In this example, you can report the NPP's service incident to the physician. On the claim, report the appropriate level E/M code. Don't forget to file the claim under the supervising internist's national provider identifier (NPI) rather than the NPP's NPI; this ensures you 100 percent pay for the E/M, while coding under the NPP's NPI results in 85 percent pay for the service.

Don't overlook that the NPP has the proper credentials to perform incident-to services. The NPP must be "licensed by the state under various programs to assist or act in the place of the physician," according to the Medicare Benefit Policy Manual, chapter 15.

Best bet: Check your state and local Medicare regulations for NPP qualifications. If the NPP does not meet one or both sets of guidelines, don't bill incident-to for her services.

Learn New Use for KX Modifier Question: I've heard that Medicare has a new way to override gender-specific edits, when appropriate, based on patient circumstances. Are we supposed to use a specific modifier?

Answer: For Medicare Part A, institutional billing, hospital, or ambulatory surgical centers, you will use new condition code 45 (Ambiguous gender category) with claims that may be denied "due to sex/diagnosis and sex/procedure edits," according to recent MLN Matters article MM6638.
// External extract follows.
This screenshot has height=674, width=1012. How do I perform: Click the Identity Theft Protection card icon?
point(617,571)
You'll use this code when "the service performed is gender specific (i.e., services that are considered female or male only)," the article notes. "This claim level condition code should be used by providers to identify these unique claims and to allow the sex-related edits to be processed correctly by Medicare systems and allow the service to continue normal processing," the MLN Matters article spells out.

Additionally: For Medicare Part B payments -- payments to physicians and non-physician practitioners -- you will append modifier KX (Requirements specified in the medical policy have been met) to all services billed.
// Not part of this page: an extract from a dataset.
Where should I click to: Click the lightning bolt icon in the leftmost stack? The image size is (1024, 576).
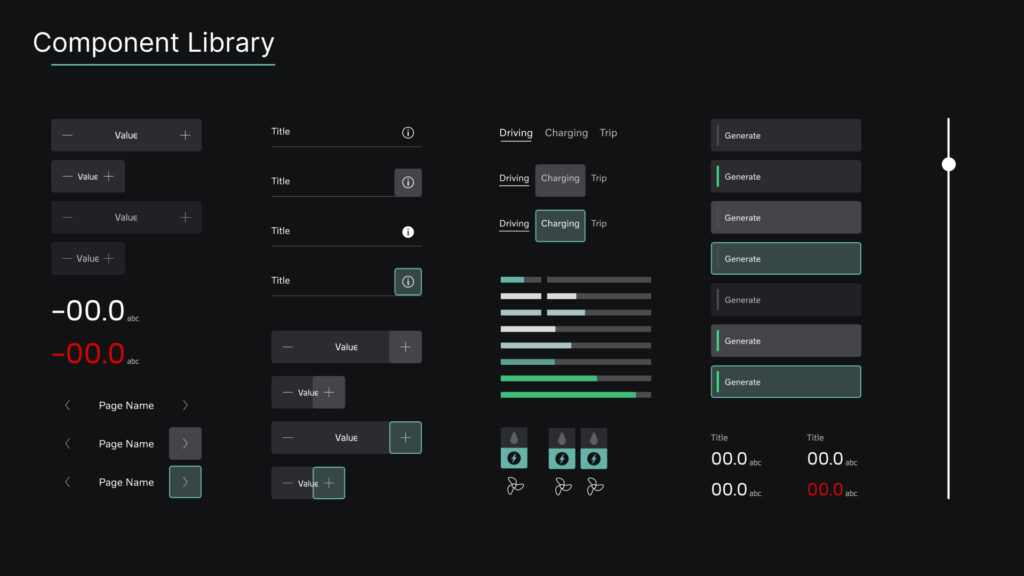(514, 458)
This informs your payer that the services are gender specific, and your patient meets the requirements to allow normal processingof these claims.

Example: A trans-sexual patient, who has undergone psychological and surgical services to convert him from a male gender to a female gender, has a urological examination (prostate) and a prostate-specific antigen (PSA) blood test. Although he is legally a female, he still requires prostate monitoring for possible malignant prostatic degeneration. Billing this patient for a male disease will often lead to denials of payments based on inconsistency of sexual gender. Speaking with the carrier before billing and appending modifier KX will be helpful in receiving proper reimbursement.